My 30-year high school reunion happens this month about 1100 miles from where I live and at a time when getting our second son off to college precludes even the consideration of attending. But that doesn’t mean I haven’t been thinking about how 30 years have passed since I graduated from Del Campo High School in 1981.
In fact, that preoccupation motivated me to get together with a core group of friends from high school earlier this summer–buddies I had played football and basketball with for four years, tromped around the California wilderness with, skied together, floated down the American River, logged the countless hours together in English and math and social studies classes, and, well, done our best to stay out of serious trouble. What is apparent to me–and I heard it behind the conversations we had together, and in the Facebook exchanges as the reunion approaches–is this: we believe our best days are still before us.
That hope may actually be rooted in reality. As we slow down physically (just a little), there’s a lot of research and insightful writing that tells us the years from our late 40’s into our 70’s offer the greatest opportunities to experience significance in our lives. One author who impacted me greatly 15 years ago, Dr. Bobby Clinton, studied the lives of leaders, analyzing how many “finished well” in life, and laying out a process for out to finish well in life. He has described this as “convergence,” a that time when a person’s experiences, gift-mix, talents, temperament, and skills are leveraged for impact–for a productive and fruitful season of life. Clinton describes this as a time when the person’s role “not only frees [him or her] from ministry for which there is no gift, but it also enhances and uses the best [they have] to offer.” He goes on to say soberly, “Not many leaders experience convergence.”
In about 60 days–barring any unforeseen obstacles–the book “The 210 Project: Discover Your Place in God’s Story” will come out. In it, my two colleagues (and friends) Don Ankenbrandt and Frank Johnson, and I lay out a discussion and process to help people move into the center of what they were created to be and do in life. It’s our humble effort to capture in a book and through an online process of assessments and engaging discussions what we have committed the past 20 or so years doing–namely helping people find their place in God’s story. And perhaps most importantly, to help people (including ourselves!) know how to finish well in life.
Which brings to mind a quote I have always loved by Frederick Buechner–particularly its simple yet surprising clarity:
“The place God calls you is where your deep gladness and the world’s hunger meet.”
I think Buechner is saying this: You and I have been designed to find meaning, purpose, and significance in walking out the good works that God has already given us to do. What the 210 Project does is to affirm the deep truth that takes some of us a lifetime to discover: we were made to give our lives away. We find joy when we help others at their point of need. We find significance in helping a person who is hungry, or lonely, or hurting, or confused, or imprisoned, or discouraged…you get the picture. We were made to make a difference.

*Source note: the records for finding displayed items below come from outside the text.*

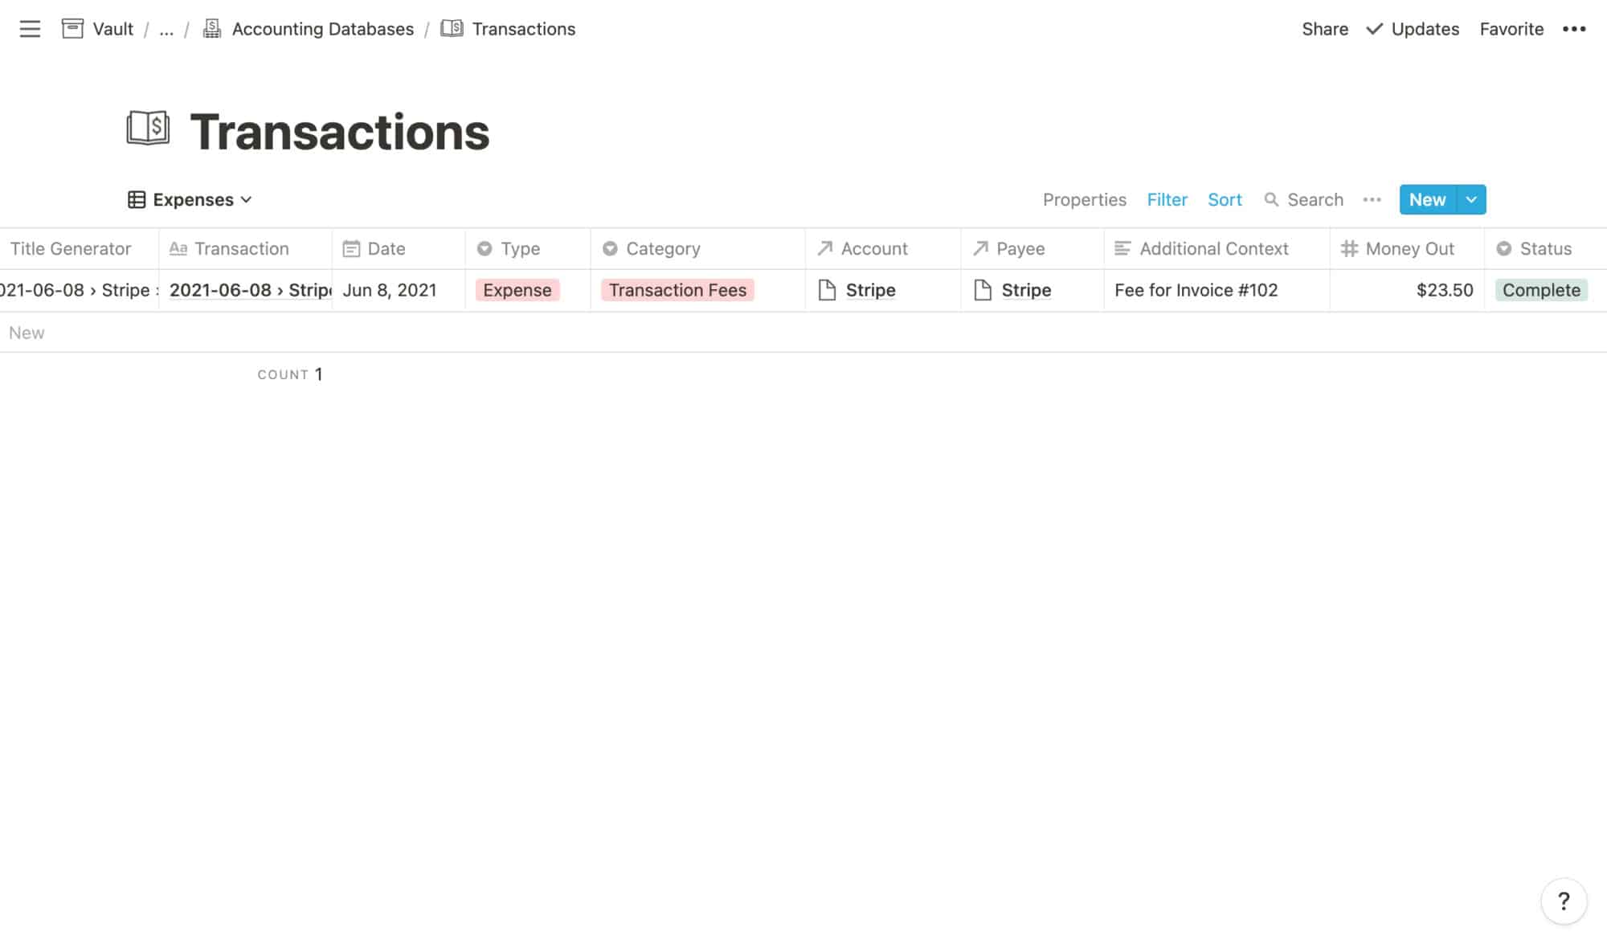Click the Account relation arrow icon
Screen dimensions: 1607x944
[x=824, y=248]
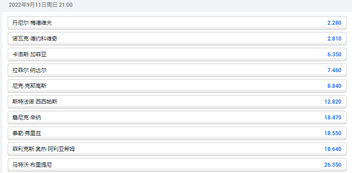Select the 丹尼尔·梅德维夫 betting row
Image resolution: width=352 pixels, height=173 pixels.
177,23
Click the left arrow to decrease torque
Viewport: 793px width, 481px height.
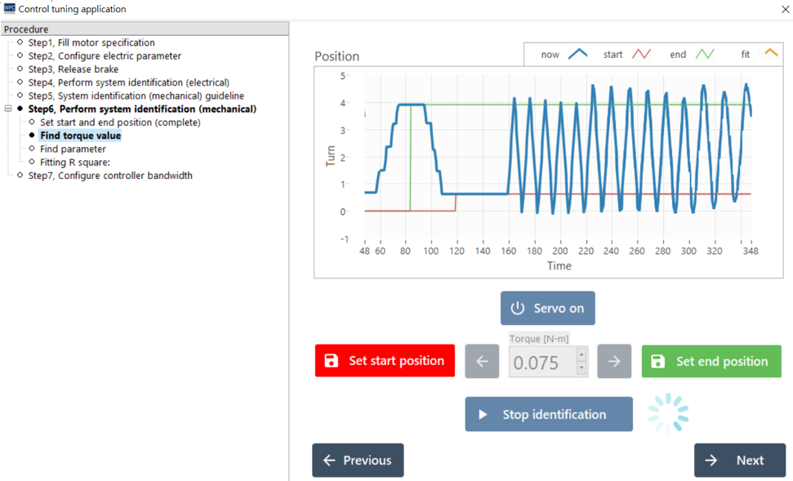click(x=481, y=361)
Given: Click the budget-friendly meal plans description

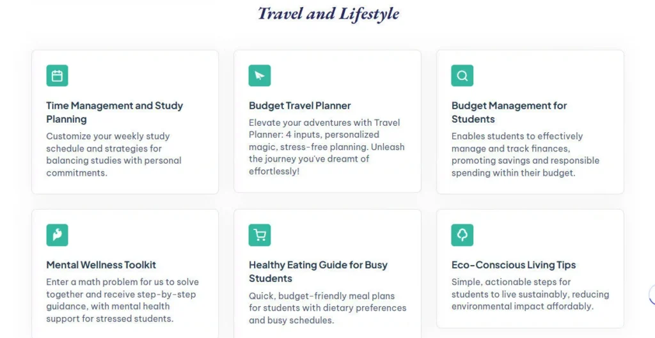Looking at the screenshot, I should (x=327, y=308).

Our part? To walk straight into the adventure of giving our lives away where they are needed most. And to do that with courage and determination, with an openness to change, to be changed, and to see God change the world around us…sometimes even through us. It is the wonder and mystery of Ephesians 2:10 from which the book derives its name, “For we are God’s workmanship, created in Christ Jesus for good works, which God prepared beforehand that we should walk in them.”

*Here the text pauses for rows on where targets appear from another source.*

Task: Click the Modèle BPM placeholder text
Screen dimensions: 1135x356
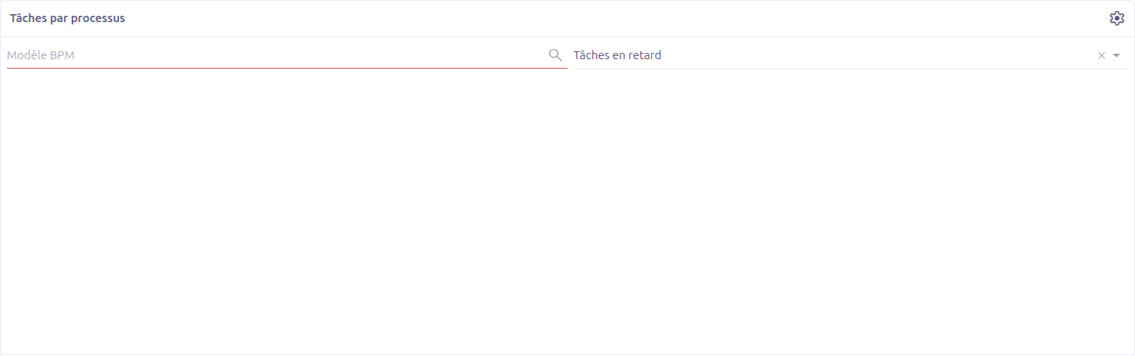Action: pos(41,55)
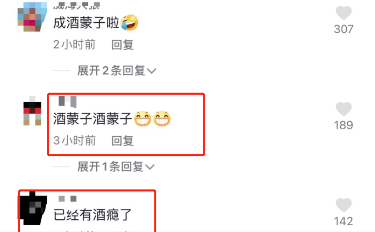Open the blurred username above "酒蒙子酒蒙子"
The height and width of the screenshot is (232, 375).
[x=68, y=102]
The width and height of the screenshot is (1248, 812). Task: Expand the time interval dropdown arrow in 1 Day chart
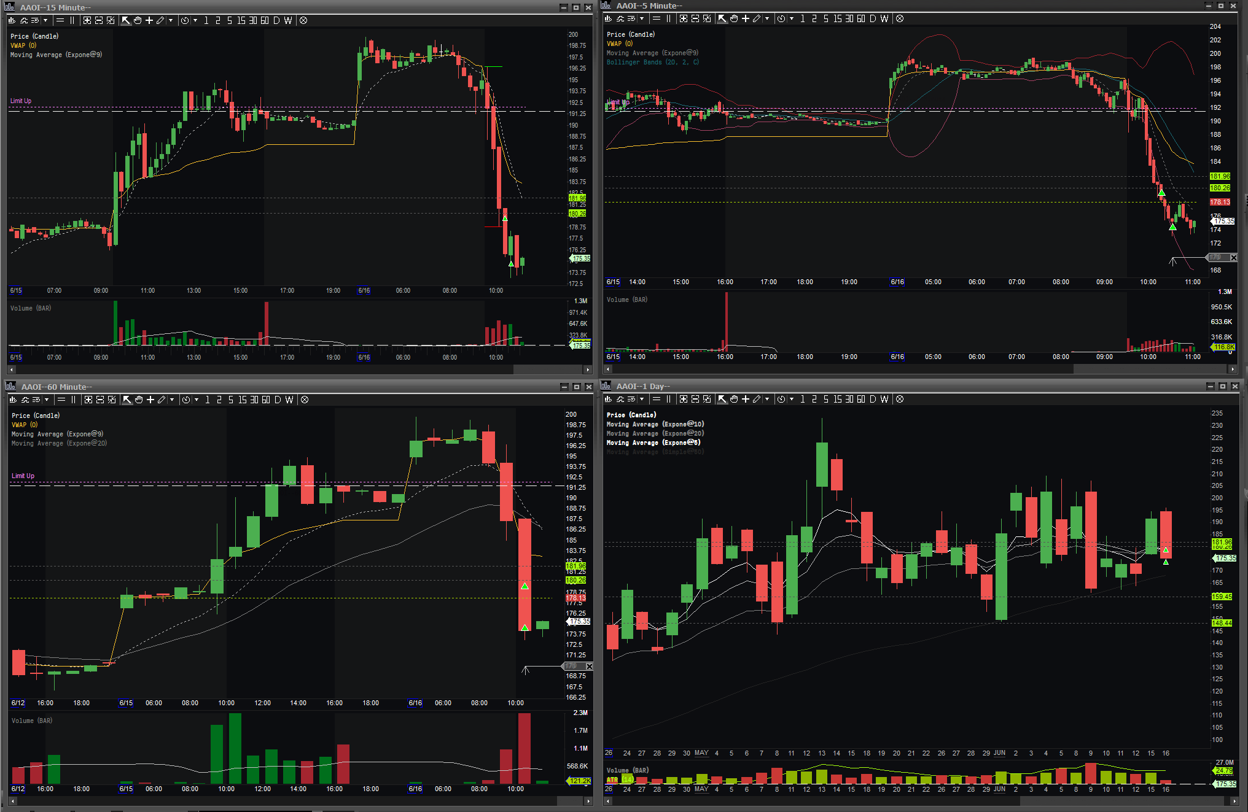[792, 399]
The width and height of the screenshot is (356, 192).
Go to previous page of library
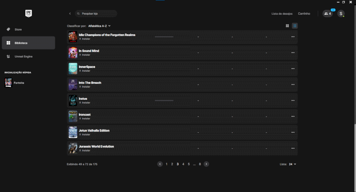point(160,164)
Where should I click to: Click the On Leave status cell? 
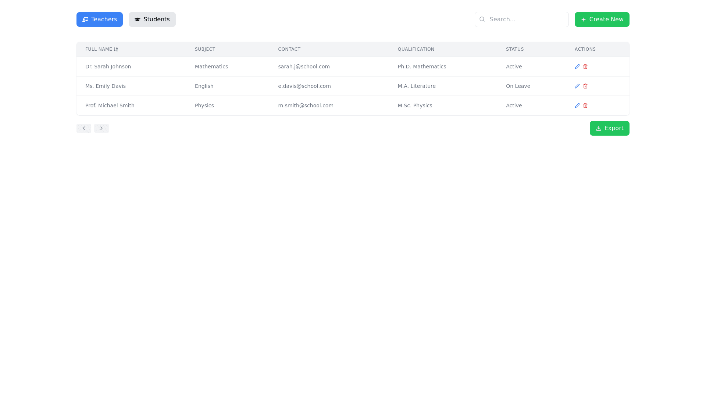coord(518,86)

So, as I walked the golf course with my high school buddies last month, memories of high school merging with these renewed pictures of who we have all grown up to be, I see the gift each of these men have to offer to others–the gift they offer to me without even knowing it, of who they are, the unique perspective they have on life, and the story their lives tell from what they have experienced. And, I also see the possibility of Buechner’s simple but clarifying statement working out in their lives, as I work it out in my own: to find deep gladness in giving my life away where it’s needed the most.
Clinton, Robert (1988). The Making of a Leader: Recognizing the Lessons and Stages of Leadership Development (p. 32). NavPress. Kindle Edition.